Share on:


Originally posted October 16, 2012 for Ekso Bionics.

When you first acquire a disability, it’s just not possible to imagine adopting the identity of disability with pride. In the beginning, identifying with disability at all is deeply infused with stigma. In the beginning there is only loss. There is nothing to take pride in, only the deeply uncertain mire of coping with a primal sense of trauma, and a vision of the future that has gone dark. Of course people resist it — at first.

We also resist adopting disability identity as long as we feel we have the potential to recover — or are holding on to the hope for it. Warding off acceptance and identification with disability is, for some people, an important part of the early process, giving recovery every possible chance. And sometimes it happens.

Temporary disability is not necessarily a path to pride, though it’s often a path to a rich quality of empathy and understanding of the disability experience. However it turns out, there’s always some benefit to mine.

In the initial period following my paralysis, I experienced a nominal amount of recovery, regaining use of select muscles in my upper legs. But in time it became undeniably clear that I would not gain the muscle function and control it would take to walk. I realized that I should get on with my life, regardless of what degree of recovery I made. In fact, I already was out there doing it. I was primed to discover disability pride.

Time does heal, as it turns out. As a person moves forward — assuming they get access to good rehab, to optimal mobility equipment, and make a personal choice to move forward and find out what might be ahead beyond the darkness — their perspective on identification with disability evolves.

The process usually starts by discovering that living with a disability is substantially a matter of method. I spent seven weeks in rehab. I got trained how to live as a wheelchair user. I’ve achieved what I consider mastery of living with paralysis; what I do has become the natural way I function. Wheeling is normal for me, and I have a very refined sense of space, curb heights, and turning radius. (In fact, it’s helped me get really good at parallel parking!)

When you get an initial taste of that, you start to sense that there actually is a vision ahead that just has yet to take shape — and that you absolutely have a lot of influence over how that vision takes shape.

This recognition that I just had stuff to learn took some of the edge off the tragedy of becoming paralyzed at the age of 18 in 1973 (you do the math). Life as a wheelchair user was going to be more doable than I feared. I was seeing people living evidently full lives on wheels. I figured if they could do it, so could I.

I still had a way to go to get to “disability pride,” but disability as irredeemably tragic loss was gradually but surely falling by the wayside.

I returned to school, studying architecture in a building that was inaccessible, as it happened. Carried up and down steps to study architecture (note the irony here?), I got a real taste of my capacity to do what I had to do to work toward my goals.

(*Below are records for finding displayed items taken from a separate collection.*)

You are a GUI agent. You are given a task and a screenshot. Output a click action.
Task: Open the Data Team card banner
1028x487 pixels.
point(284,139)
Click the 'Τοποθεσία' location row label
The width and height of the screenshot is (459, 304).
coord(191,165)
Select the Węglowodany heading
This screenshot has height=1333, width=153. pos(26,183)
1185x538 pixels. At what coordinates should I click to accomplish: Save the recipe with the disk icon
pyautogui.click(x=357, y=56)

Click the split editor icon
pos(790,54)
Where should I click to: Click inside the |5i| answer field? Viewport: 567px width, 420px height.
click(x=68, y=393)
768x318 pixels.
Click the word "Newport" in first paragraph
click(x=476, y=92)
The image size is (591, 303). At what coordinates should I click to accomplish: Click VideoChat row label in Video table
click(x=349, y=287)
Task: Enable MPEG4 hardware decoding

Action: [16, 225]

I didn’t feel special. I felt witness to a capacity in myself that is universally human. My experience of paralysis was the catalyst for this discovery, and it was truly profound. There were aspects of the disability experience which were deepening me. Positive things.

It was also eminently clear that everyone else (“society”) had no idea how living with a disability worked. Early on I cared a lot about they thought. I needed them to know that I was active and independent and could open doors by myself. But since people around me typically got it wrong (and still do), in time I became less concerned about how others saw me. I was gaining a firmer grip on my own sense of self on my own terms. For an eighteen-year-old boy, this was no small thing. In fact, isn’t it the journey we’re all on?

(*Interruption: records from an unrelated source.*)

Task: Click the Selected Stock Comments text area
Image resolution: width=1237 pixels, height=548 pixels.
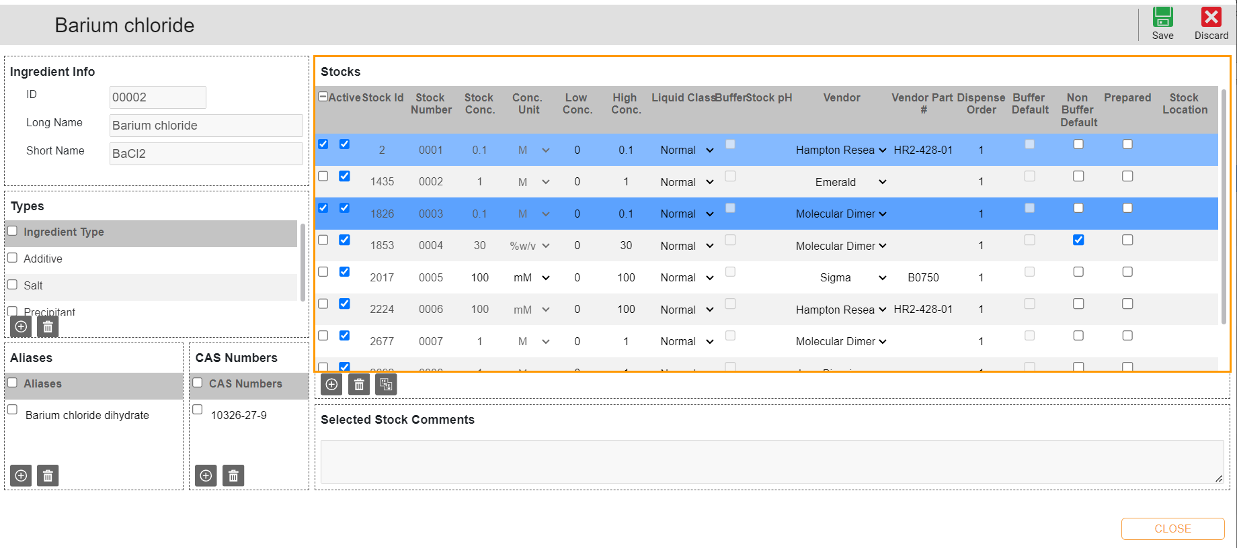Action: 771,461
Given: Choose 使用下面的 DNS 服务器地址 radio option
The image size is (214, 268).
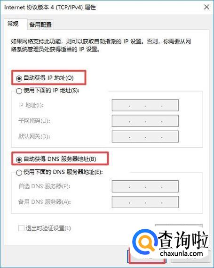Looking at the screenshot, I should pos(19,173).
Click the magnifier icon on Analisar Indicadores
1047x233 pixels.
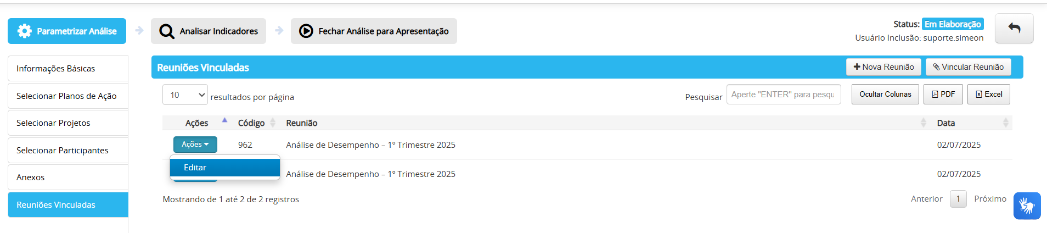(167, 31)
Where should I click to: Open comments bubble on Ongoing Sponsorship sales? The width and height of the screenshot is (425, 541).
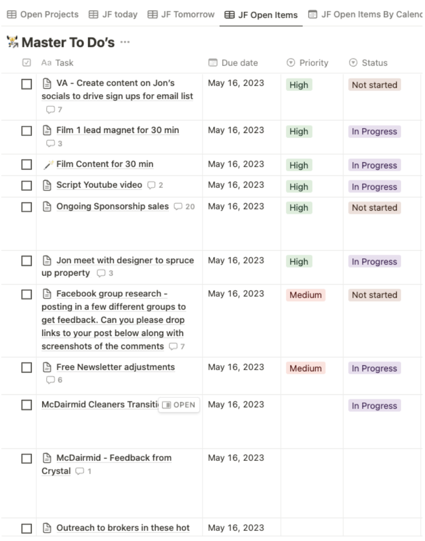click(184, 207)
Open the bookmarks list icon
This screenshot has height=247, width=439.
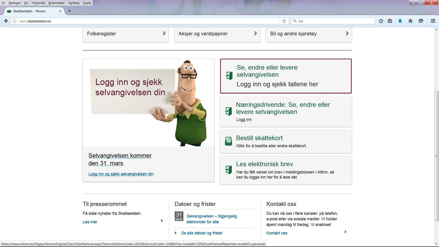click(390, 21)
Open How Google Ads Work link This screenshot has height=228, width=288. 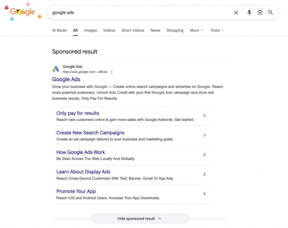click(x=81, y=152)
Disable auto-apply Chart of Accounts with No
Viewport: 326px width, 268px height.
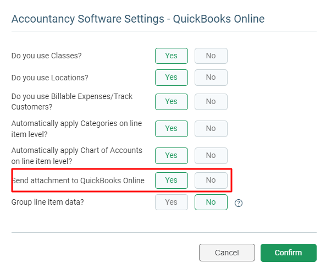[x=211, y=156]
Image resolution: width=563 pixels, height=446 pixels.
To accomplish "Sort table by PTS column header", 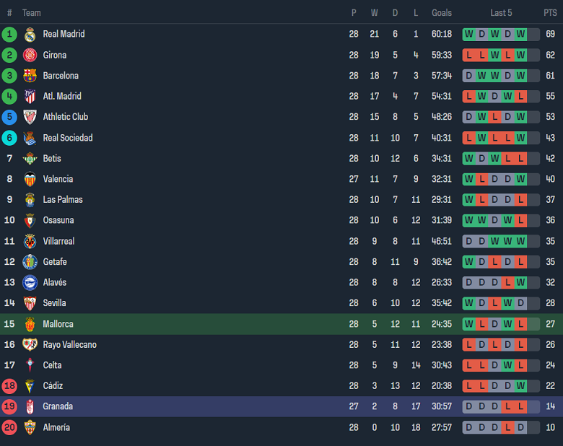I will pyautogui.click(x=550, y=13).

I was succeeding at living with a disability. I was manifesting a deeply human drive to reach for what life was possible, and it turned out that a very great deal of life was possible. The fact that I didn’t have much choice in the matter (about being paralyzed, that is) didn’t dilute the fact that these adjustments and insights were profoundly meaningful. I was, in effect, forced to discover the miracle of my own innately human power.

As the years have advanced (42 and counting now), my point of reference to walking has drifted into the background. I outnumbered my days walking when I turned 37, having been eighteen and a half when I was injured. I had lived more than half my life with a disability, and my disability identity had become primary, my life walking a now smaller part of the whole. My orientation looking back on the life on wheels that I’ve lived — a long way from perfect, I assure you — is to contemplate what I’ve accomplished, not what I’d lost.

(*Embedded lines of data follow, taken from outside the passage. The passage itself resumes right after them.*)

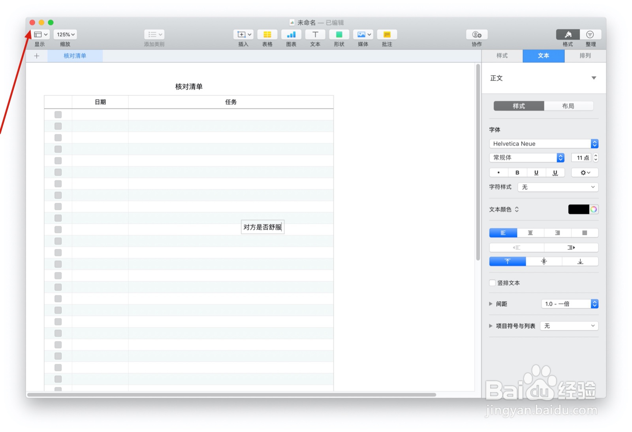This screenshot has width=632, height=432.
Task: Switch to the 排列 inspector tab
Action: [x=585, y=56]
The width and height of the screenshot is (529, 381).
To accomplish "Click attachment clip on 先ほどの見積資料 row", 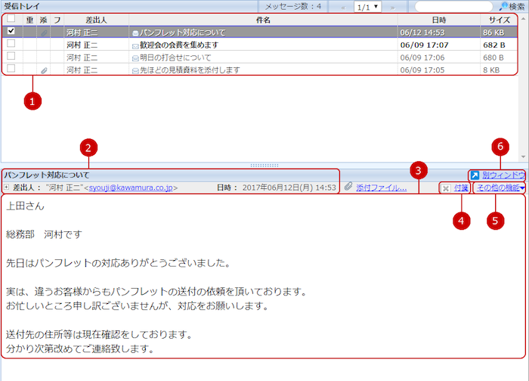I will click(x=44, y=70).
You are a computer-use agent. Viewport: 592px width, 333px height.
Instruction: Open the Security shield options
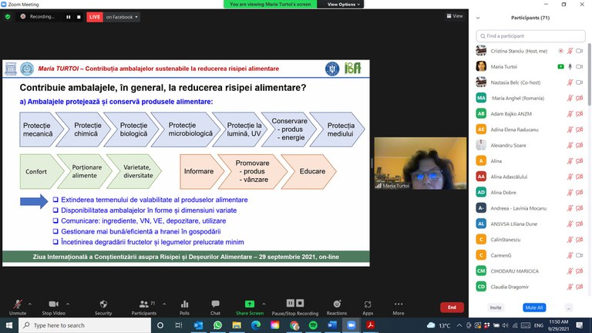click(103, 304)
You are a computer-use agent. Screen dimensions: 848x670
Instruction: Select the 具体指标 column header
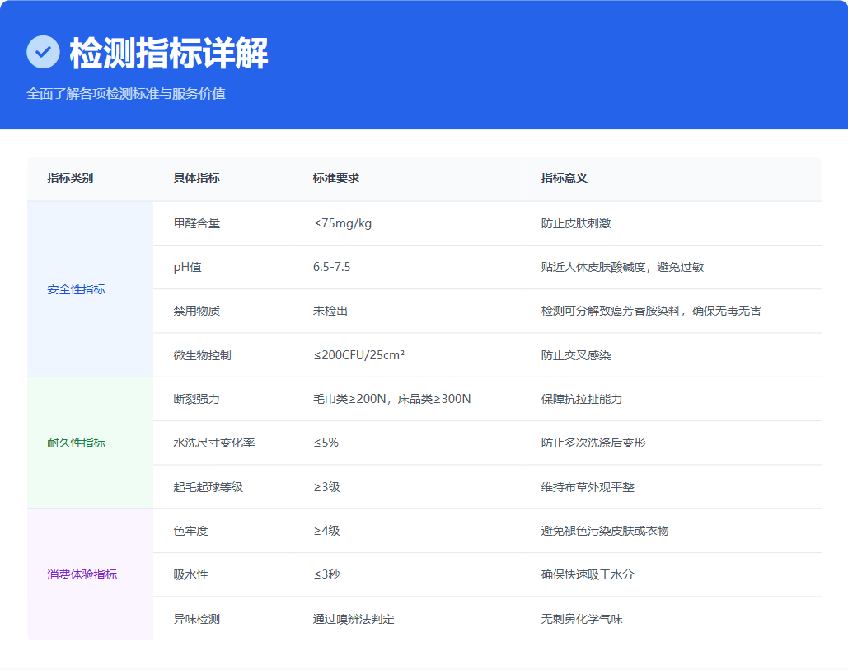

I had done way more than merely survive. I didn’t give up, I pushed beyond comfort zones, I’ve drawn on the miracle of my humanity, accumulating experiences I clearly wouldn’t have had on my feet. I had plenty of cause to be proud. Not as an egotistical conceit, but as a recognition of my value in the context of my disability.

And knowing the number of people with disabilities that I do, I can promise you that I’m no exception, that I’m not rare in this sense. Literally millions of people would  repeat their version of this perspective for you.

People with disabilities have shown what they’ve got. Committed to living the visions they see for themselves, people with disabilities have designed the incredibly sophisticated wheelchairs we use, fostered a wide array of assistive technologies, blown open recreation and athletic possibilities, and fought for changes in policy and law.

People with disabilities have fought for accessibility and civil rights protections under the law, people have paraded in the streets, occupied buildings, and chained themselves to buses. There are people who worked and studied and gained the sophistication it takes to sit at tables as equals with legislators and executives.

They have changed our world. And you better believe they take pride in it.